Ecco perché anche in occasione degli attentati (non solo di quelli russi) è il caso di analizzarne le cause, anche quelle storiche e lontane, oltre che quelle immediate, per poter agire in futuro diversamente ed evitare nuovi episodi.
Cerchiamo quindi di capire qualcosa di questi attentati o, per lo meno, di fare qualche considerazione.
Il terrorismo islamico è figlio dei nostri tempi e, in gran parte, della politica estera di stampo colonialista dell’Occidente. L’integralismo islamico è, infatti, un fenomeno moderno e non un rimasuglio di medioevo come tanti pensano. Gli stati islamici che oggi sono sempre più bigotti e che fomentano i movimenti integralisti erano, qualche decennio fa, spesso molto più laici e democratici. È il caso dell’Egitto (che comunque resiste ai tentativi di prendere il potere dei Fratelli Musulmani) o quello dell’Afghanistan. A Kabul, per fare un esempio, negli anni settanta c’erano discoteche dove le ragazze andavano a ballare in minigonna. Una cosa stupefacente se paragonata alle immagini di donne coperte dal burqa che ci giungono oggi da quel paese. Addirittura la repubblica afghana, di stampo socialista, fece fortissime politiche di laicizzazione del paese, dando il diritto di voto alle donne, proibendo il burqa e l’utilizzo delle donne stesse come “merce di scambio” per matrimoni combinati per interessi economici, imponendo agli uomini di rasarsi la barba. Cosa è successo dunque? Successe che, per ragioni di sfiducia verso il capo di stato afghano, l’URSS invase il paese. L’armata rossa entrò a Kabul il 27 dicembre del 1979. I sovietici abbandonarono il paese solo dieci anni dopo, alla fine di una lunga guerra contro i mujaheddin, guerriglieri islamisti finanziati segretamente dagli USA. Con la fine del dominio sovietico inizia quindi la storia dell’Afghanistan islamista. I mujaheddin lasciarono presto il posto ai Talebani. Ciò che successe in seguito, lo conosciamo tutti.
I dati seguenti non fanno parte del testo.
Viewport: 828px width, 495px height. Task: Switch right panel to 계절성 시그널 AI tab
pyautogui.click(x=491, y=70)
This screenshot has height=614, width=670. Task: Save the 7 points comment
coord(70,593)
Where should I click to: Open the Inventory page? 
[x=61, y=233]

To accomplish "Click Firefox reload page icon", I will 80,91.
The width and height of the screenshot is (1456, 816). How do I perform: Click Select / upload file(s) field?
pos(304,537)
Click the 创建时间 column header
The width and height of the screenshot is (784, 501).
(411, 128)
A tal proposito ricordo un servizio della rivista “Re nudo” che, in occasione della distruzione delle due statue di Buddha, ricordava che i Talebani davano ospitalità al famigerato terrorista Osama Bin Laden e si chiedeva cosa aspettasse l’Occidente a intervenire. La rivista faceva notare che la distruzione delle statue, per quanto grave, non era che una sciocchezza in confronto alle violazioni dei diritti umani perpetrate dal governo afghano. Era il marzo del 2001. Pochi mesi dopo l’Occidente avrebbe pagato un caro prezzo per la sua arroganza e la sua superficialità.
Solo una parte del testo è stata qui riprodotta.